13 thoughts on “Romeo Who?

  1. About this…

    Dallaire wrote of the horror he witnessed in a 2004 book called Shake Hands With the Devil. I’ve tried to read it two or three times; I have to put it down – I find myself weeping uncontrollably, his story too much to take.

    I read the original version and then the French translation comparing the two in a translation course at the university in 2005. I have to agree that it was hard to read… It was unbelievable to see how the U.N. acted. But then there was oil in Rwanda…

  2. Pingback: Justin Trudeau | notestoponder

  3. I had forgotten I wrote a comment about this post. This puts more into perspective my comment left about Justin Trudeau.

    • I’ve followed the bouncing comment trail and am able to make sense of your position.It would take much more than different perspectives on Justin Trudeau to alter my regard for your character and insight. 🙂

      Since I wrote that post on Trudeau I’ve had time to digest my opinion. I’m not leading a cavalry charge in the name of Trudeau as much as I believe he offers an about face from Harper’s shady reign. I wrote the post following the first speech Trudeau made – I heard idealistic (perhaps naïve) statements addressing the Conservative governments disregard and tampering with the Canada I used to know.

      With zero trust in our current leader, what harm is there in taking a leap of faith and betting on a new approach? Canada is a special country – one that used to stand for fairness, equality and tolerance.

      The Conservative party is hell bent on swaying Canadians from faith in Trudeau. Their aggressive attack ads (paid for with our tax dollars) make me hurl. Trudeau is young, inexperienced – who cares -at least he hasn’t spent decades in the “old boy” network.

      If ever you find yourself in Vancouver – I would be honoured to meet you in person.

  4. I was afraid our mutual virtual friendship had been irreparably damaged in my latest comment about Justin…

    Thank God (if he or she exists) this did not happen.

    About Vancouver…

    Notestoponder, I was in Vancouver in 1976!
    Where were you?
    We’ve missed!

    My wife and I had gotten married in early June, and we had decided to skip the 1976 Summer Olympics in Montreal. and go for our honeymoon on a camping trip from Quebec to the Pacific Rim National Park on Vancouver Island in our brand-new 1976 Toyota Corolla Station Wagon.

    Image of same car with the same colour and wood trim…

    A most memorable two-month trip.

    While in Vancouver for 12 days, it rained most of the time. All my camera equipment was stolen in Stanley Park. I had left it in the car!

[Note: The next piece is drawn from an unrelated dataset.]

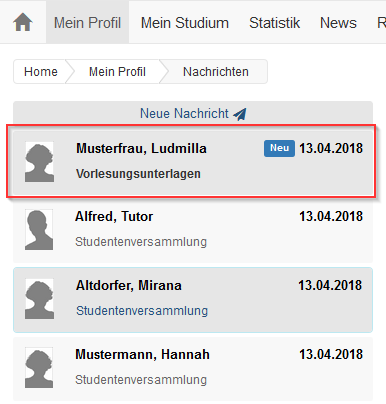Go to the Home house icon
The height and width of the screenshot is (404, 386).
(23, 22)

    On our way home, while visiting Yellowstone Park, I was driving slowly enjoying the scenery when a squirrel crossed the road. I slammed on the brakes for the little creature, and was rear-ended by another car. The tail door was damaged as well as the two rear doors which could not be opened to reach our camping stuff…

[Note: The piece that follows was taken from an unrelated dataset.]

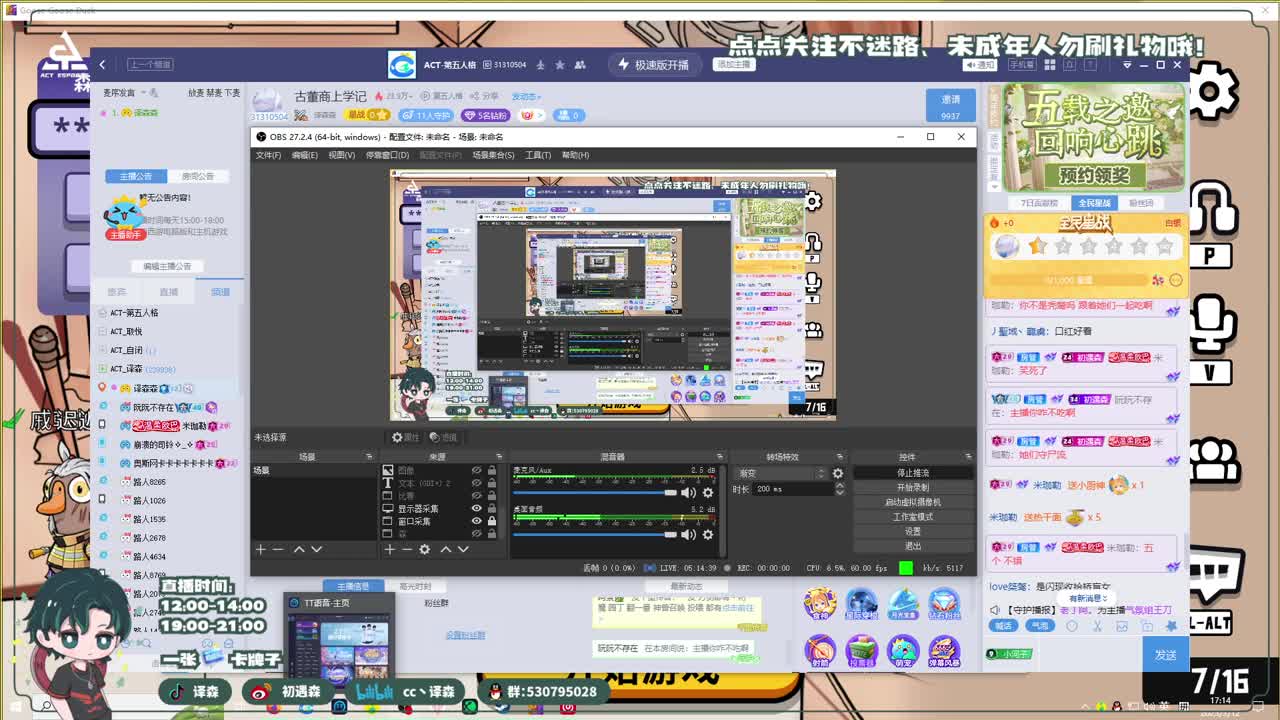Open the 发动态 dropdown chevron
Screen dimensions: 1280x720
(539, 96)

    We came back to Quebec in just four days staying at different Holiday Inns, making some quick pit stops, one being at the Indianapolis Race Track and the other at Niagara Falls to see the falls for 15 minutes which made my wife mad.

    All in all a wonderful trip.

    About Justin, he seems so unreal as a politician he has to be an alien. As a footnote to all this, I can feel your dispair about politics and the all out rage that transpires on your blog sometimes. I feel the same way about ALL politicians except Rob Ford who I consider a clown…

  5. I remember reading General Dallaire’s book several years ago and very moving it was.

    What stands out as a memory for me of the UN’s Rwanda mission was the lackluster counseling and psychological help the Canadian military provided to the soldiers when they got back.

    CFB Edmonton was fully under army jurisdiction by then and there was an incident of a locally based soldier driving his car through an office window on the base. It turned out he was exasperated with how little help and minimal counseling he was being given by the military for all he saw in Rwanda.

    I talked with one or two soldiers personally who had gone to Rwanda and they tried going to civilian counselors to compensate for what the military ones weren’t doing but the civilian ones gave up as the traumas those soldiers endured were beyond what the civilian counselors were trained to deal with.